Obese, Lean Children Have Different Gut Bacteria: Study


There is a major difference in the kind of bacteria present in the digestive tracts of obese children and youth compared to their leaner counterparts, reveals a new study.

It explains a correlation between gut flora and excessive fat found in obese children and teens, further implying that certain gut bacteria in children exacerbates the risk of obesity.

The study, "Role of Gut Microbiota and Short Chain Fatty Acids in Modulating Energy Harvest and Fat Partitioning in Youth," was published in the Journal of Clinical Endocrinology & Metabolism.

"Our findings show children and teenagers with obesity have a different composition of gut flora than lean youth," said Nicola Santoro, the study's senior author, adding that the results of their work could be used in modifying specific species of human microbiota as a means of preventing or treating obesity in the future.

Obesity is already a health risk on its own but some studies have also raised concerns about its connection to cancer, as has been reported in Tech Times.

Methodology Of Study

The study involved 84 children aged 7 to 19 years old, scanned in terms of gut microbiota and weight. In the group, 27 of the youths were moderately obese while 35 were excessively obese. Seven were overweight while 15 were of normal weight.

The researchers examined the gut microbiota of participants while their body fat partitions were assessed by MRI tests. Their blood samples were monitored and a food diary was maintained for three days.

The study found eight gut microbiota groups responsible for fat accumulation, with four groups thriving in children who were grappling with obesity.

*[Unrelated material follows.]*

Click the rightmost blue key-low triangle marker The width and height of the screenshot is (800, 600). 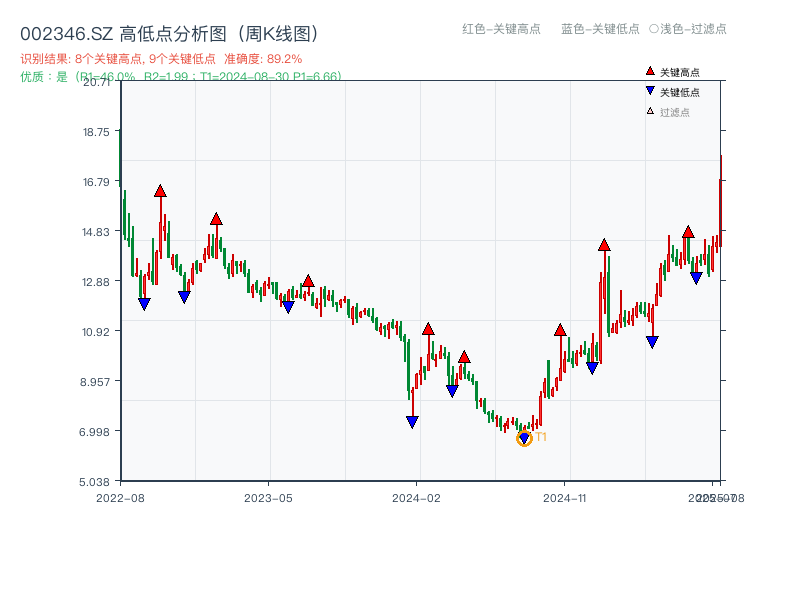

Also, gut flora present in obese youth was found to be better at breaking down carbohydrates than those in teenagers with normal weights.

Short chain fatty acids were high in obese children's blood as well, higher compared to children who had normal weight. The study attributed production of short chain fatty acids to gut bacteria that adds fat to the liver.

Santoro notes that the results of their study hint at the possibility that fat can be formed from short chain fatty acids in the liver, with this fat then accumulating in fat tissues.

According to the U.S Centers for Disease Control and Prevention (CDC), 17 percent of children and teens in the country are obese.

For the state, the costs of childhood obesity are huge. There will be a burden of 14.1 billion as an additional bill on prescription drugs and other extra costs on outpatient visits, according to the Endocrine Facts and Figures Report.